▸ PASSAGE:

-- Opening Marker --

"A Dispirited Lot": Malpractice and What Else?
In an unprecedented move that paved the way for the consideration of similar policies in other states, the Massachusetts legislature in the summer of 1996 enacted legislation to give consumers easy access to data on every Massachusetts physician's malpractice awards, disciplinary actions by hospitals or medical boards, lawsuit settlements, and convictions for felonies or serious misdemeanors. To the majority of physicians there, publicizing their mistakes is just one more insult on top of what they perceive as managed care red tape, increasingly onerous insurance company and insurance purchaser scrutiny, and constant second-guessing from all sides. In a reaction typical of the state's medical profession, an internist in private practice for thirty-five years who is also a clinical professor of medicine complained, "We're a dispirited lot" ( Carton, 1996).

-- Closing Marker --

▸ EXERCISE A:
Copy the part of the passage on the Massachusetts malpractice disclosure law that begins at the words "In an unprecedented" and stops after the words "( Carton, 1996).".
▸ EXERCISE B:
Write the next part of the passage on the Massachusetts malpractice disclosure law, picking up after its final sentence.
The entries have no connection to the passage on the Massachusetts malpractice disclosure law.

▸ DATA TO EXAMINE:
-- Opening Marker --

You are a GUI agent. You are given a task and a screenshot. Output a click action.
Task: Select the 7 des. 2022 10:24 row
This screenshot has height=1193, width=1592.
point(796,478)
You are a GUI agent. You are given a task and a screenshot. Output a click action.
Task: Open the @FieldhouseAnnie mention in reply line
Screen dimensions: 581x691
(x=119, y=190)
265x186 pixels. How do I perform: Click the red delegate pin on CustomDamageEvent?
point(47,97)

-- Closing Marker --

▸ TASK RESULT A:
In an unprecedented move that paved the way for the consideration of similar policies in other states, the Massachusetts legislature in the summer of 1996 enacted legislation to give consumers easy access to data on every Massachusetts physician's malpractice awards, disciplinary actions by hospitals or medical boards, lawsuit settlements, and convictions for felonies or serious misdemeanors. To the majority of physicians there, publicizing their mistakes is just one more insult on top of what they perceive as managed care red tape, increasingly onerous insurance company and insurance purchaser scrutiny, and constant second-guessing from all sides. In a reaction typical of the state's medical profession, an internist in private practice for thirty-five years who is also a clinical professor of medicine complained, "We're a dispirited lot" ( Carton, 1996).

▸ TASK RESULT B:
Many American physicians in the twilight of the twentieth century are professionally dissatisfied. Although physician comments about, or emanating from, this unhappiness frequently center on attorneys and the awful negative impact of the medical malpractice system on the quality of American medicine for both patients and practitioners, the psychological malaise that runs throughout much of the medical profession today springs from a considerably more complicated combination of sources. The health care system and the role of the physician in it, having undergone a massive but orderly evolution over most of our history ( Cassedy, 1991; Starr, 1982), has been swept up in a virtual revolution over the past decade and a half. This sea change in health care financing and delivery has created a whole slew of perceived ills.